I found online a Navy manual from the '70s which prescribed laundry operations in excruciating detail, running over a hundred pages. It required cleaning the dryer lint traps every 2 hours, and monthly cleaning of the ducts. The Navy even has ratings specifically for laundry workers, Ship's Serviceman (Laundry).

It just blows mind that this isn't a solved problem, since it was solved 50 years ago!

[–] Ilovethebomb@sh.itjust.works 4 points 7 hours ago

That doesn't mean the procedure was actually followed though.

[–] skulblaka@sh.itjust.works 12 points 10 hours ago (1 children)

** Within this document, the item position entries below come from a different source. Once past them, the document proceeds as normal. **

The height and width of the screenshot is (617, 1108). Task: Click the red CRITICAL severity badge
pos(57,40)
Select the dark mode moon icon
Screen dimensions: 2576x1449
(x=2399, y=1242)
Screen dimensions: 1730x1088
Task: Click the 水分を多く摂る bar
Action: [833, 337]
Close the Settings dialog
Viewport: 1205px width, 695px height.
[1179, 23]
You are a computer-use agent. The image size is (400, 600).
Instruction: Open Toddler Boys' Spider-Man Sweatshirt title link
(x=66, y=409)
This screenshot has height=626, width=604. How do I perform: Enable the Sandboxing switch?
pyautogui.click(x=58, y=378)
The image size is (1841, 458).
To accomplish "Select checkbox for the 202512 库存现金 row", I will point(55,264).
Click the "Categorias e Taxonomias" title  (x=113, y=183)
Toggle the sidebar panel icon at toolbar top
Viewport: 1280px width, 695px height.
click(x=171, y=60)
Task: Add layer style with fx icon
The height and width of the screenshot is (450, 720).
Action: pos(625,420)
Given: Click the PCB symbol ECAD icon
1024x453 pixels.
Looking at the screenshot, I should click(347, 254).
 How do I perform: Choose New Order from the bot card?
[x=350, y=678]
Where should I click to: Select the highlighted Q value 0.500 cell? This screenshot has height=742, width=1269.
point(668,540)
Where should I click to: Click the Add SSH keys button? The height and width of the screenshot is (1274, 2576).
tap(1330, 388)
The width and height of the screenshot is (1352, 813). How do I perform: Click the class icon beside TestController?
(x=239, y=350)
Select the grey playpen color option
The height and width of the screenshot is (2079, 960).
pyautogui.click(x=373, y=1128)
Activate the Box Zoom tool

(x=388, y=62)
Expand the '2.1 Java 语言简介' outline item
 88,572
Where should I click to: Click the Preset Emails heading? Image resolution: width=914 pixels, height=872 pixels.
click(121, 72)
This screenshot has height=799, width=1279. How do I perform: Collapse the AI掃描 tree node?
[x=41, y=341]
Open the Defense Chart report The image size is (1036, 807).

Right, that's all good. Now you have to get a couple of low-ranking servicemen to carry out every step of that hundred page manual to the letter on each of their several dozen machines, daily, after they've been deployed for an ongoing 10 months because their superiors are morons, and are further scheduled to become the longest running carrier deployment of all time at over a year of deploy time, because their superiors are morons.

I'd believe that some corners were cut in these servicemen's duty, and it just happened to be one too many corners one too many times. The men are fatigued, they want to get off the ship. It's possible these corners were even cut on purpose with exactly this result in mind in an attempt to get them off the ship.

[–] TehWorld@lemmy.world 2 points 9 hours ago

If by “cutting corners” you mean “actively packing dryer lint into a place where it could conceivably be a mistake” I’d agree.